There are some non-obvious changes to the standard as well. The output load capacity was adapted to the latest hardware requirements. There is a second +12V voltage slot for the CPU, so the other 12V current doesn't get overtaxed if there is a sudden surge in the CPU load.

Efficiency was notched up considerably, with the new standard 70% at peak and typical load, and 60% at lower loads. The recommended efficiency rates are as high as 75%, 80% and 68% respectively for peak, typical and lower load. (A typical load is defined as 50% and low capacity as 20% of overall output.) While an efficiency value of 70% looks pretty high at first glance, consider that it means the PSU itself consumes up 30% of the power, which it blows out of the case as waste heat. If the processor is not running at a high load, the percentage of unused power is even greater; at 50% this means fully half of the input energy dissipates as waste heat through the PSU. In light of this, it makes sense for users to think about whether they really need that huge 550 or 600 watt power supply - maybe you can get by with less power. It's also worth noting that the enormous amount of power used by today's CPUs makes the efficiency of the PSU dwindle somewhat into insignificance.

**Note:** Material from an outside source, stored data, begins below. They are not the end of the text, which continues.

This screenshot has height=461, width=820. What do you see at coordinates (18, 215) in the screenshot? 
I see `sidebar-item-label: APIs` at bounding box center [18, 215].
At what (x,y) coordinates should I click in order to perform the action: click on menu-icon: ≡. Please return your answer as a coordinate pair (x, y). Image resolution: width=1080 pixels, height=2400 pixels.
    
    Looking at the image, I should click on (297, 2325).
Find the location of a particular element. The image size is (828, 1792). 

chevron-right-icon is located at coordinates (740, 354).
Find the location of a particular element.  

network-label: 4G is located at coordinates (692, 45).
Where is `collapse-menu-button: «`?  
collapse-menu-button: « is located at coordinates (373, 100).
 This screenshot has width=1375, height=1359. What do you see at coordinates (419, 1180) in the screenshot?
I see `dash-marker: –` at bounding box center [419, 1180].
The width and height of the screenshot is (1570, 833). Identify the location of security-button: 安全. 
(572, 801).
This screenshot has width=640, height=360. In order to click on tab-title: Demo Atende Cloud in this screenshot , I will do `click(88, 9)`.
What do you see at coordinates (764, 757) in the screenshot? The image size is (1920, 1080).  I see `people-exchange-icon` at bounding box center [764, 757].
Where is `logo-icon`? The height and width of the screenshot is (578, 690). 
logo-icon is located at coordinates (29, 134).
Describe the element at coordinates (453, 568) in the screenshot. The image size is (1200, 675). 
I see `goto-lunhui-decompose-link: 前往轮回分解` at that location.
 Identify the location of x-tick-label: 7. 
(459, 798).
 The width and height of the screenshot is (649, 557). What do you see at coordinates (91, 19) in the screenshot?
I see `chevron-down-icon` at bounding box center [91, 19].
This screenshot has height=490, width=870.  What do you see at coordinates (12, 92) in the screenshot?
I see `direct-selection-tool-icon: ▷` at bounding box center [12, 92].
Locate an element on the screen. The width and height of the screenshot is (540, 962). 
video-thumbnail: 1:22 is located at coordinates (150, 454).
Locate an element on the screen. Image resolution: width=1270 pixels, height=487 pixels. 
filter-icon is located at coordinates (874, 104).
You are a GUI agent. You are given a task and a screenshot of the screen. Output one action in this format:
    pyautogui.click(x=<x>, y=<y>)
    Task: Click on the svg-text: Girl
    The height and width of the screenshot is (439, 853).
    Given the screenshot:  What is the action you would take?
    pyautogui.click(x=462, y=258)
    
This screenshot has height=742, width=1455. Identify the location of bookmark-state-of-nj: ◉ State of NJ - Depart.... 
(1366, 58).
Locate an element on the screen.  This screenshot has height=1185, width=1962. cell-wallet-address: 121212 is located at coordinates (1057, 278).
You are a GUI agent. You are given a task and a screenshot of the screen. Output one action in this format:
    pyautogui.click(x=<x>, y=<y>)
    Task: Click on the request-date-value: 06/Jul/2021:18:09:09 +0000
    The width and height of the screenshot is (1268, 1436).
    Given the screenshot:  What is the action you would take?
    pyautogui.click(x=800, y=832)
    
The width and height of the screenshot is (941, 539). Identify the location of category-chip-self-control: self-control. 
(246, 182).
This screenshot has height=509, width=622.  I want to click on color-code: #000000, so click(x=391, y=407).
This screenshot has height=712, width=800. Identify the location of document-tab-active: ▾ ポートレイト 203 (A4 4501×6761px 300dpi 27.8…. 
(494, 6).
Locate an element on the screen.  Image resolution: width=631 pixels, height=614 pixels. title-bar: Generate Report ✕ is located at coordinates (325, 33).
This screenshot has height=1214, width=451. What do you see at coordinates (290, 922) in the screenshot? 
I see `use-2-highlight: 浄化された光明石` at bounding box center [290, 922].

With a typical PC configuration using a Q-Technologies 460 W power unit, we measured the power consumption of the entire system at 195.8 watts, while the supply took a total of 247 watts. This works out to an efficiency of 79.3%, so the power unit is putting out some decent numbers here. Still, even here, over 50 watts still leave the unit as heat rather than contributing to computing. If the power supply has an even lower efficiency rating - no rare occurrence, by the way - you're sure to see the effect of the much higher power output on your energy bill. Simply put, an efficient PSU may cost more initially but can save you cold, hard cash, especially if the computer is left running all the time.